Importance of early detection
Due to the asymptomatic nature of early-stage oesophageal cancer, many patients are only diagnosed when the cancer is already advanced. At this point, treatment options are limited, and outcomes tend to be poor.
Data published in the World Journal of Gastroenterology reinforces that five-year survival rates drop drastically as the disease progresses beyond the oesophagus.
The importance of early detection is further underscored by the benefits of timely intervention. If identified early, oesophageal cancer can be managed with less invasive procedures, increasing survival chances. Endoscopic therapies and surgical resection, when performed before metastasis, can significantly improve outcomes.
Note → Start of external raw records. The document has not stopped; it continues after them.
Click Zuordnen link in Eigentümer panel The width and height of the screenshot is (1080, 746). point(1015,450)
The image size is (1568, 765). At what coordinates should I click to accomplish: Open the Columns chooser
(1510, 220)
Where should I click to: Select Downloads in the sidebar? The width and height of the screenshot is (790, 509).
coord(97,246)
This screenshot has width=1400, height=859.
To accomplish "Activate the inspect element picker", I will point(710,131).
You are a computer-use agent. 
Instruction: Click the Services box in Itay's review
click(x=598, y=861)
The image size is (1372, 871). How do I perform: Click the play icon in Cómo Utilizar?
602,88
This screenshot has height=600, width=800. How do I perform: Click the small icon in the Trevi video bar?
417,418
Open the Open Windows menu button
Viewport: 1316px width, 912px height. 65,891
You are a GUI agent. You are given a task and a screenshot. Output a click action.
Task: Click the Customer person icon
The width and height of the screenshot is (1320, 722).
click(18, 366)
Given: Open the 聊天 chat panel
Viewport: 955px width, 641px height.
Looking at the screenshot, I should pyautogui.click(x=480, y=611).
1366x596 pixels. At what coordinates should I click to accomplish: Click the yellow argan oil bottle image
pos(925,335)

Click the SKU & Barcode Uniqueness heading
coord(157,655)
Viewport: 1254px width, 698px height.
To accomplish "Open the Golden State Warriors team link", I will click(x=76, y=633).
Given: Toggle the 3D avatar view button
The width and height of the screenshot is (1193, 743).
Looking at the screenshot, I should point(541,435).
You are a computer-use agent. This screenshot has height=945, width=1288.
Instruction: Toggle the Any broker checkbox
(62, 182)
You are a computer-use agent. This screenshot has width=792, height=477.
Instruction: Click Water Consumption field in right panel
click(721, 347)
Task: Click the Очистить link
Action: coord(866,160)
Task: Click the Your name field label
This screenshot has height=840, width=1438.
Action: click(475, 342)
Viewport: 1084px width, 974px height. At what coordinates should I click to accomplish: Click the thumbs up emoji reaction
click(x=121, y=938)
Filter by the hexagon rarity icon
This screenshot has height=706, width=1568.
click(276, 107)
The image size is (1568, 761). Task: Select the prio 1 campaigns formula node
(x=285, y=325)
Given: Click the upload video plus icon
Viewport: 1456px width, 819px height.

Why dental visits matter in oesophageal cancer
Dentists may play a surprising role in early detection. Acid reflux can damage the teeth through enamel erosion, a condition often spotted during routine dental check-ups. Yellowing, increased sensitivity, and cracking may not seem connected to cancer risk, but could be early clues pointing to chronic acid reflux. When such signs are combined with other symptoms, they can prompt timely medical referrals and further testing.
What experts recommend
According to The Economic Times report, medical professionals emphasise vigilance when it comes to persistent digestive symptoms. Individuals experiencing chronic heartburn, cough, or swallowing difficulties should consult a physician for proper assessment. In some cases, an upper endoscopy may be recommended to visualise the oesophagus and detect abnormal changes.
The American Gastroenterological Association also advises patients with known risk factors—such as obesity, male gender, smoking, and a family history of oesophageal cancer—to undergo regular screenings, especially if GERD symptoms persist beyond a few weeks despite treatment.